TuningFork

 

TuningFork is a system for the visualization, analysis, and control of real-time systems.

TuningFork is built upon the Eclipse Rich Client Platform and itself exports a completely modularized plug-in architecture. New trace formats, analysis modules, and visualizations can all be added as plug-ins.

The J9/Metronome virtual machine has been instrumented with a low-overhead, high-precision trace facility that is capable of emitting cycle-accurate trace events to a socket or a file. Users can also define their own trace events and add records to the trace stream. TuningFork trace events are also being added to the IBM Real-time Linux kernel.

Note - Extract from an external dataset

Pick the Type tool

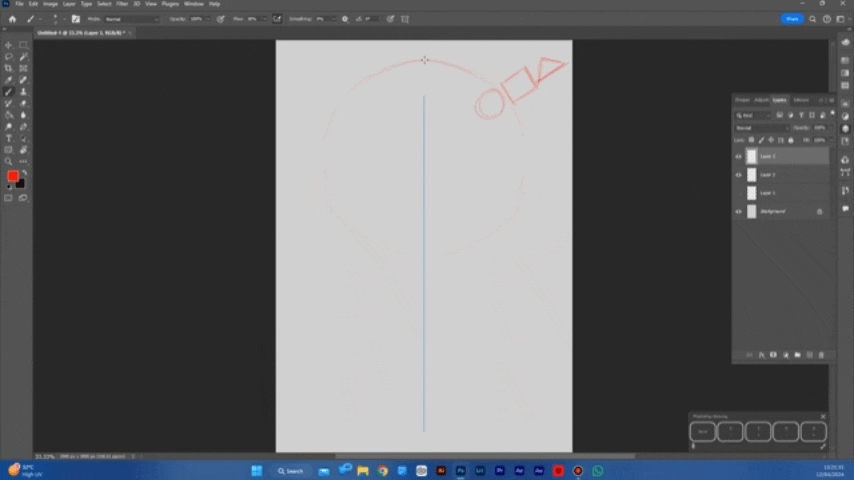[9, 138]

TuningFork provides both on-line and off-line visualization of real-time events, with capabilities to play, rewind, zoom, and pause the execution. Based on user interface principles of consistency, perceptual stability, and direct manipulation, TuningFork provides an intuitive and powerful tool for visual and quantitative exploration of real-time data.

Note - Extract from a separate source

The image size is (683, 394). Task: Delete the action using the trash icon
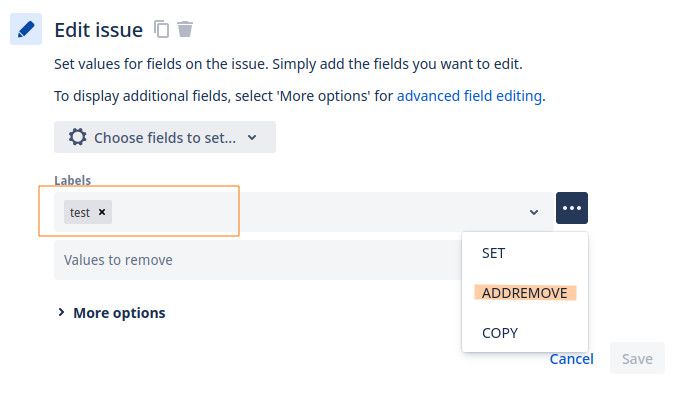[x=185, y=29]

The basic TuningFork abstractions are Feeds, Streams, Filters, and Events. Feeds are sources of data, typically the trace of an execution of a program on the J9/Metronome virtual machine. However, there can be multiple feeds: the virtual machine and the operating system, or multiple virtual machine executions, or even synthetic feeds such as a simulated model of the virtual machine's behavior running inside of TuningFork.

Events record an occurrence at a particular time in the execution of the system. Events may be primitive, meaning that they were generated directly by the trace source, or synthetic, meaning they were generated as a function of one or more events by a Filter.

Filters take one or more event streams and can remove, add, or generate new events that are functions of their inputs. Filters may be simple, such as those that remove all but a single class of event, or complex, such as those that compute derivatives or convolutions.

Streams contain evolving streams of events which are passed on to filters or to visual displays.

TuningFork can also be used in an off-line, text-based mode to perform regression testing. A command interpreter, the conductor, interprets score files that can create textual or binary output in formats suitable for use by other tools.

 

 

SOFTWARE

 

TuningFork is available for download from the IBM alphaWorks.

 

 

PUBLICATIONS

 

David F. Bacon, Perry Cheng, Daniel Frampton, David Grove Matthias Hauswirth, and V.T. Rajan, On-line Visualization and Analysis of Real-time Systems with TuningFork. Proceedings of the Fifteenth International Conference on Compiler Construction, (Vienna, Austria, March 2006), Lecture Notes in Computer Science, Lecture Notes in Computer Science volume 3923, pp. 96-100.   PDF

 

 

EXAMPLES

 

Figure 1

The histogram and time series views of TuningFork. The histogram shows the length of the pause times ("beats") of the Metronome garbage collector, color-coded by the executing phase of the algorithm. The logarithmic scale allows system tuning to focus on the worst-case pauses.

The time series shows the allocation rate of the program, computed on a virtual time axis in which the time periods during which the collector was running have been removed by a "Snip" filter. Allocation rate is computed from memory usage events via a derivative filter, and then rates over various time scales are computed using a convolution filter. The visualization makes it easy to see that while allocation rates vary wildly at short time scales, they are highly stable at long time scales, a key observation for the Metronome garbage collection technique.


 

Figure 2

A time series view showing the real-time behavior of the Metronome garbage collector. Mutator utilization (red) is shown with periods of concurrent garbage collection activity highlighted in the background (yellow), which makes it easy to see how the utilization drops while collection is in progress -- but never below the guaranteed utilization rate of 70%.

Allocated memory (blue) is also plotted, and one can see that when the program reaches phase boundaries at which large amounts of the data are no longer used, the garbage collector runs very quickly and frees large amounts of memory.


 

Figure 3

An "oscilloscope" view, which is used for viewing very high-frequency events, of the execution of an Eventron running at 22.05 KHz and generating unbuffered audio. Each "strip" shows 181 microseconds of execution, or four 45 microsecond periods of Eventron. Each blue bar represents an execution of the Eventron, and the red blips are the Metronome "beat" scheduler.

100 strips are shown, allowing the visualization of 18 milliseconds of data. It can easily be seen that there are a number of Eventron executions which either begin late or take too long to execute. These are due to interference from the Linux clock interrupt handler.